**Selection**:

________

Column: Cubs not only team holding postseason misery card
Sorry, Chicago Cubs, you're not the only team in this year's baseball playoffs that gets to play the misery card.
The Curse of the Billy Goat is a good one.
Extra credit, for sure, for going more than a century without winning the World Series.
But the Cleveland Indians know a thing or two about postseason disappointment. So do the Texas Rangers. And don't even get us started on Washington and its long-suffering fans.
First in war, first in peace, last World Series title?
That would be 1924, when the winning hit ricocheted off a pebble in what remains the first and only postseason break to go their way in the nation's capital.
So, if the Cubbies want to sulk over their two Series titles - the last of which came in 1908, shortly before William Taft was elected to the White House - they won't get a lot of sympathy from the city that endured two different versions of the Washington Senators (both of them terrible, for the most part) before landing the Nationals.
In Cleveland, they once had a team known as the Spiders that went 20-134. The Indians' last World Series championship came in 1948, with World War II still fresh in everyone's minds. They've been back to big dance only three times since then, losing every one of `em. The last of those was especially galling. In 1997, Cleveland was three outs from the title in Game 7 but lost to the Florida Marlins in extra innings.

________

Page and screen pointing data
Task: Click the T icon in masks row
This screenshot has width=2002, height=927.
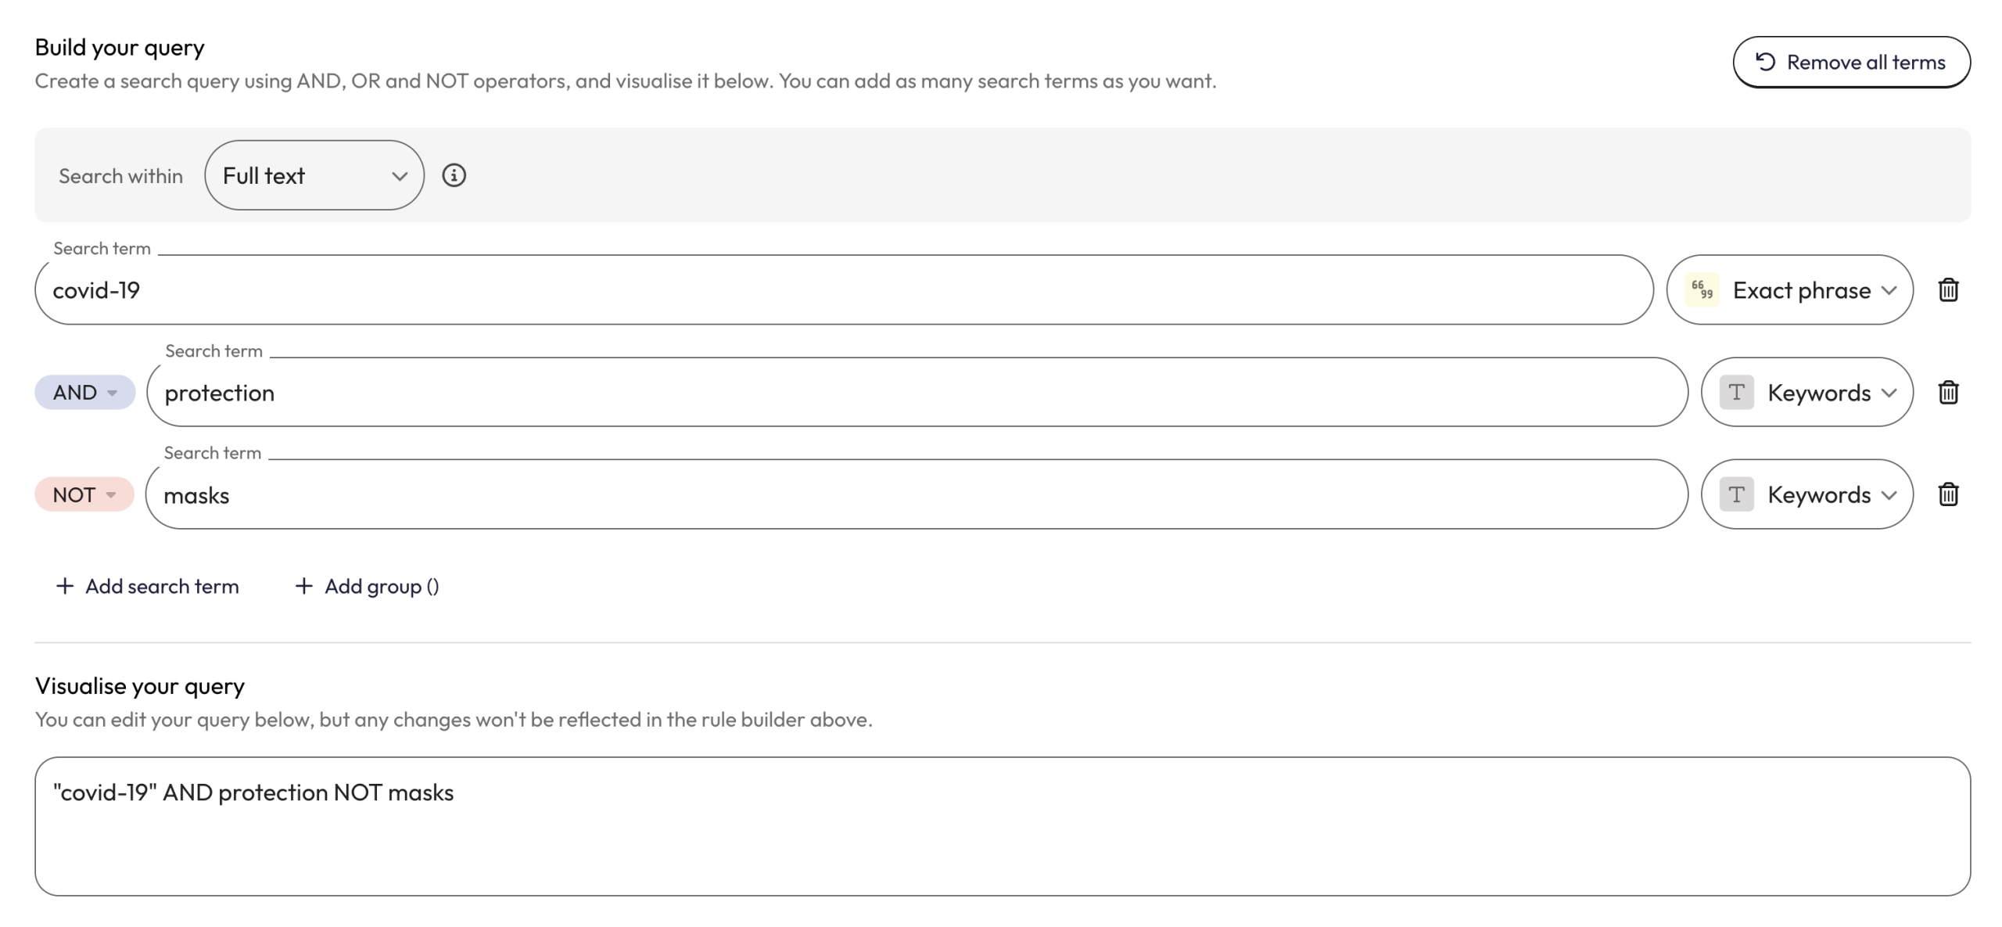Action: click(x=1736, y=494)
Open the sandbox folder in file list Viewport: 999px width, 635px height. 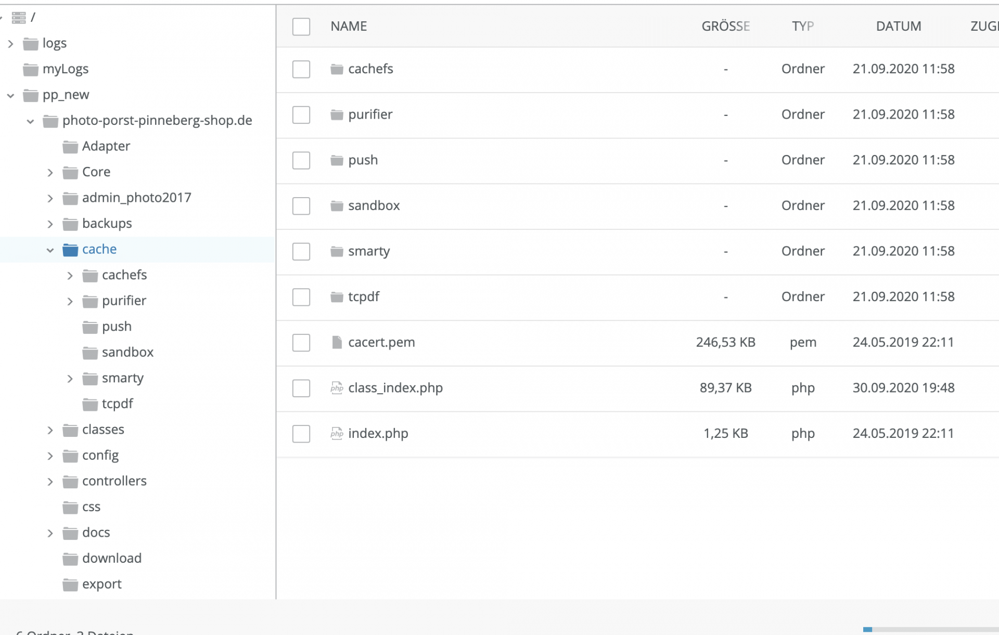pos(374,206)
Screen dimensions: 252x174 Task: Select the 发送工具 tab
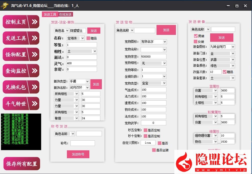50,15
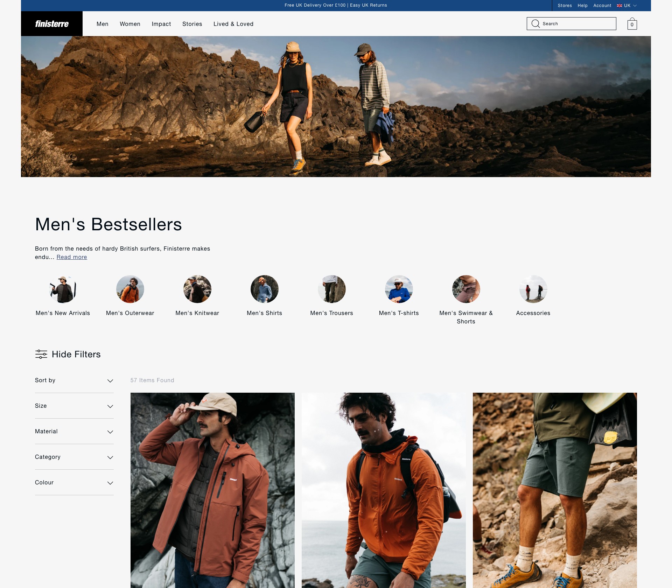Click the Read more link
672x588 pixels.
click(x=72, y=257)
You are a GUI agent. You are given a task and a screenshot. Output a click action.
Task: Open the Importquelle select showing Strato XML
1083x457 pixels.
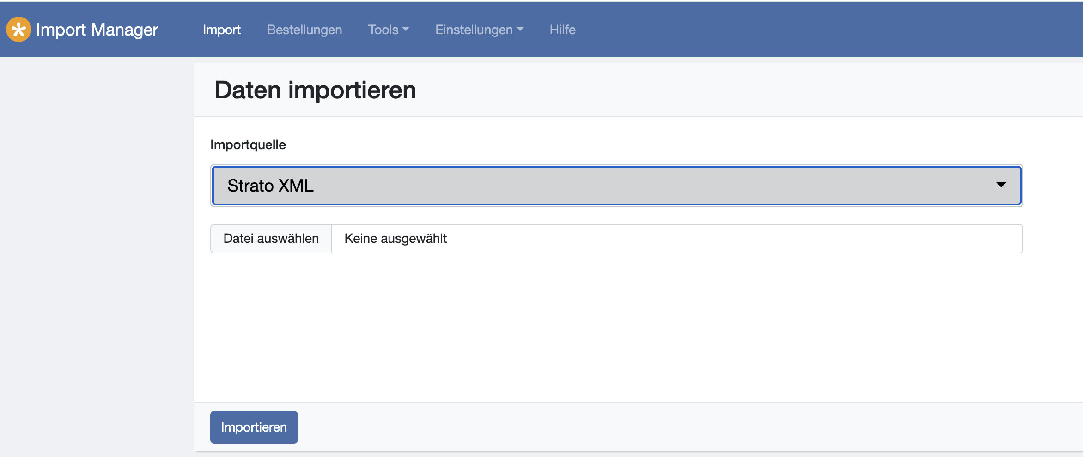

________

**Challenges**:
1. According to the column on baseball postseason misery, in what year did the Cleveland Indians last win the World Series?
2. Carry the column on baseball postseason misery further, picking up right after its final sentence.

**Expected answers**:
1. 1948

2.
Texas certainly deserves a mention, even though it's only been a part of the big leagues since 1972. In an interesting twist, the second version of the Senators moved to the Lone Star State, but only after forfeiting its final game in Washington when outraged fans stormed the field in the ninth inning.
They shouldn't have gone to all that trouble.
The Rangers lost 100 games in their inaugural season, 105 in Year 2. When they finally made the playoffs for the first time in franchise history in 1996, they squandered a 4-0 lead at home in the deciding game, losing 6-4 to the New York Yankees.
But that little exercise in heartache was merely a warmup for 2011, when the Rangers made it to their second straight World Series (having lost, of course, in their first).
With a three games to two lead on the St. Louis Cardinals and up 7-5 in the bottom of the ninth in Game 6, Texas was one strike from its first title when David Freese - ugh, the mere mention of that name still turns the stomach of Rangers fans - tripled in the tying runs.
On to the 10th, where the Rangers restored their two-run cushion on Josh Hamilton's homer. The Cardinals were once again down to their final strike before Lance Berkman drove in the tying run, again denying a Texas-sized celebration that, alas, would never come.
At that point, the outcome was a merely formality. The baseball gods have given the Rangers their chance - two of them, actually - and they had blown it both times. The Cardinals scored the winning run in the bottom of the 11th, and then won Game 7.
That had to sting, but Indians fans will counter with what they've endured over the last 68 years. After setting a then-American League record with 111 victories in 1954, Cleveland was swept by the New York Giants in a World Series best known for Willie Mays' amazing over-the-shoulder catch in the deepest part of the Polo Grounds, a highlight that still taunts the Indians to this day.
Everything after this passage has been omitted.